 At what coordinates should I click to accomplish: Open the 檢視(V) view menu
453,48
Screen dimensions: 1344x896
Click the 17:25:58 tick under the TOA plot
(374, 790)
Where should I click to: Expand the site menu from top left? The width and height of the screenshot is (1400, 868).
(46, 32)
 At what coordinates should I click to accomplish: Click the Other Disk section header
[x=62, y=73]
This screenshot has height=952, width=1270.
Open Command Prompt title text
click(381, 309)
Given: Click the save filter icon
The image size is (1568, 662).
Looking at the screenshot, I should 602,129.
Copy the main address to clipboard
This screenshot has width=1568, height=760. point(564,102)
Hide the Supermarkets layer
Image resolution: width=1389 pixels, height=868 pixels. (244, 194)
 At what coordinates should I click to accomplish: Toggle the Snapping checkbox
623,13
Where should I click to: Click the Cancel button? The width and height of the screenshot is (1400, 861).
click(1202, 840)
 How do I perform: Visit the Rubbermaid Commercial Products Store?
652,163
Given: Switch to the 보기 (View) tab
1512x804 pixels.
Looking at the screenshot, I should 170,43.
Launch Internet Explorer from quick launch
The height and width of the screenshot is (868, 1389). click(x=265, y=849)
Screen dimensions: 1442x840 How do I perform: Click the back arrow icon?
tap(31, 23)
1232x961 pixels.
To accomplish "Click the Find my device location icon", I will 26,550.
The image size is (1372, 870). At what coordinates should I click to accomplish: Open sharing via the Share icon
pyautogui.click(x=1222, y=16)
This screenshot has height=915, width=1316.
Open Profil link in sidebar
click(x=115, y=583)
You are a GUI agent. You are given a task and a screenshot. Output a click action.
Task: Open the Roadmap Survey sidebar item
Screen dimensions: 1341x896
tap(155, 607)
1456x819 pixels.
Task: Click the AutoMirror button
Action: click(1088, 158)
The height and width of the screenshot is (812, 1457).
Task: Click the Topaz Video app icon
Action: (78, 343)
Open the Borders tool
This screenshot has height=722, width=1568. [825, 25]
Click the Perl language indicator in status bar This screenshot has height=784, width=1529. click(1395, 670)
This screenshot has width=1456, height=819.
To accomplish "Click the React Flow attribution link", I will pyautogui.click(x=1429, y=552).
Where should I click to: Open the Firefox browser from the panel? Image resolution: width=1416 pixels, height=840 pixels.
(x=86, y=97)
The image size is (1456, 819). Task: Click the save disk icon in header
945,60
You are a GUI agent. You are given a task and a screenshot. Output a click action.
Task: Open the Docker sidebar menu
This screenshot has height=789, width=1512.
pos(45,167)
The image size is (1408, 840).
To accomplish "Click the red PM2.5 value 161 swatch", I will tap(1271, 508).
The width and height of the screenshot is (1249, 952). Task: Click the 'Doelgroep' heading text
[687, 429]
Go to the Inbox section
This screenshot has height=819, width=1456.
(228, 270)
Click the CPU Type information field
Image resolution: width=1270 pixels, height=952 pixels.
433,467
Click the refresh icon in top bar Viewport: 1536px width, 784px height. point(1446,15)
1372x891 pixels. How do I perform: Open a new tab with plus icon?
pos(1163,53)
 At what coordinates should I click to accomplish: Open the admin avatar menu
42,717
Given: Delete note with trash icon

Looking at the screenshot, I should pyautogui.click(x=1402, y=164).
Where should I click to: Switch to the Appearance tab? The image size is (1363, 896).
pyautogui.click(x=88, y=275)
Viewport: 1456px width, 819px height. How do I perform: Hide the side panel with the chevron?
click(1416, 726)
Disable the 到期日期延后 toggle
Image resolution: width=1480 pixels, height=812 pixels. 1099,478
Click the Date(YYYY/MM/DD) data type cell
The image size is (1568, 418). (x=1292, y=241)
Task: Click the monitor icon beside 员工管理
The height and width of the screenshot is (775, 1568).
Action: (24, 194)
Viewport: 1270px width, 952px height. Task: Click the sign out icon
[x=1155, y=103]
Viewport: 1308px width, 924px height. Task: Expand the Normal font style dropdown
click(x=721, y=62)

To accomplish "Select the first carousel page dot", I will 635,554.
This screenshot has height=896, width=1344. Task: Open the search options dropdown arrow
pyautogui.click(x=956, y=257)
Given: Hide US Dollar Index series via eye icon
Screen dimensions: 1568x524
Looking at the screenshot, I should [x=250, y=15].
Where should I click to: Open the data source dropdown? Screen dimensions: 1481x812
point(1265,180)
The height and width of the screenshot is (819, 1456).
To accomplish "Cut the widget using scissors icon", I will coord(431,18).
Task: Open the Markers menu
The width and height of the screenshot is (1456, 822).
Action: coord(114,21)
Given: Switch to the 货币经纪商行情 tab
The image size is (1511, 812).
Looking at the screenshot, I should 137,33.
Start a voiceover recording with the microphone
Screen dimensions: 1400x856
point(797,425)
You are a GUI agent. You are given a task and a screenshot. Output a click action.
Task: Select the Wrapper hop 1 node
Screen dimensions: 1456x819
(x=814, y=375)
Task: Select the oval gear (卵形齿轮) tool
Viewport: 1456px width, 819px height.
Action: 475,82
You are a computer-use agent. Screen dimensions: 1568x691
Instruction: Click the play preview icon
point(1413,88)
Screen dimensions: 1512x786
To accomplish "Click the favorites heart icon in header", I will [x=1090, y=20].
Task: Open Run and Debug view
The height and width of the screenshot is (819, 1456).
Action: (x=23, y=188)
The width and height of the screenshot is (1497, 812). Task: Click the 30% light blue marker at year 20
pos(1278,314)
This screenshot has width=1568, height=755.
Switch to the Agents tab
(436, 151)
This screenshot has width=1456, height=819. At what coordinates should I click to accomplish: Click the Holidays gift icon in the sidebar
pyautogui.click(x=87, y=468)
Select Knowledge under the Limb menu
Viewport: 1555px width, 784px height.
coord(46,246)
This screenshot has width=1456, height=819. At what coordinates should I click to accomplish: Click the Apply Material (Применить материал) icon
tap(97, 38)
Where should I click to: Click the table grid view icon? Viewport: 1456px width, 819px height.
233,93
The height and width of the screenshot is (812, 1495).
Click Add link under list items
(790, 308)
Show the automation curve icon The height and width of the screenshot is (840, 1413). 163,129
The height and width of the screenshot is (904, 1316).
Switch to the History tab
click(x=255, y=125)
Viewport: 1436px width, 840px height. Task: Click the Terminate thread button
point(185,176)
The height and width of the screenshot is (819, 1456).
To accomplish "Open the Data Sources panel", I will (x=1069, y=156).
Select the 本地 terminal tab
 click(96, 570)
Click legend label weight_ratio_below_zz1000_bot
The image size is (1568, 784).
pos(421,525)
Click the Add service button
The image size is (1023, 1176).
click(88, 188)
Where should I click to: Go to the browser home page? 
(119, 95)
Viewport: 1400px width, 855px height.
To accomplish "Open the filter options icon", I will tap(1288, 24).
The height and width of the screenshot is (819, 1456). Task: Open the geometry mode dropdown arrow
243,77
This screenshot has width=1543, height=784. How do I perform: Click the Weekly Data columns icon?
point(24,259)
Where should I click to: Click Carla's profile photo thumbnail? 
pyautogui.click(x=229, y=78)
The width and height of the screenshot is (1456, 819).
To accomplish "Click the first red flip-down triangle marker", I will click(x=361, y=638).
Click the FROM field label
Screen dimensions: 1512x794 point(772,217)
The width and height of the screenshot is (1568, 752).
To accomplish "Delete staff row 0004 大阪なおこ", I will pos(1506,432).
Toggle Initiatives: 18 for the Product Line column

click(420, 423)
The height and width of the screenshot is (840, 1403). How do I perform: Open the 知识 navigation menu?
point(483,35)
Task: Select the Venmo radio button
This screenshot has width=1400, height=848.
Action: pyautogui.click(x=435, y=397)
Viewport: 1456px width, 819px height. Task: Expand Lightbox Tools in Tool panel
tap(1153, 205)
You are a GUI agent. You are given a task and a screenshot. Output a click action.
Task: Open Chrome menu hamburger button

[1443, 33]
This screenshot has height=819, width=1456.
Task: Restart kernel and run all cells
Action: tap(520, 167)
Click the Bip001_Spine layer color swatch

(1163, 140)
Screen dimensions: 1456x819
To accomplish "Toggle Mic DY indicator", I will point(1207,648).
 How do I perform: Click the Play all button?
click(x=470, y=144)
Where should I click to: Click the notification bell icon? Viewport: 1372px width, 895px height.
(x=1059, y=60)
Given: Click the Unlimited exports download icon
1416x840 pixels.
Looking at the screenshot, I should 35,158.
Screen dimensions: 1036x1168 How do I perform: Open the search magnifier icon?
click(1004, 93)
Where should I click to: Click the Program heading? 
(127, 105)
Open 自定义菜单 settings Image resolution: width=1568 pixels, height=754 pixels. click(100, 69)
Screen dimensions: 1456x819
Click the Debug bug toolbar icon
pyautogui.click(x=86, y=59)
************
Whenever the word "filter" appears in a line of the listing, report that line.

» **Reply**:
Given: Click the save filter icon
To accomplish "Open the filter options icon", I will tap(1288, 24).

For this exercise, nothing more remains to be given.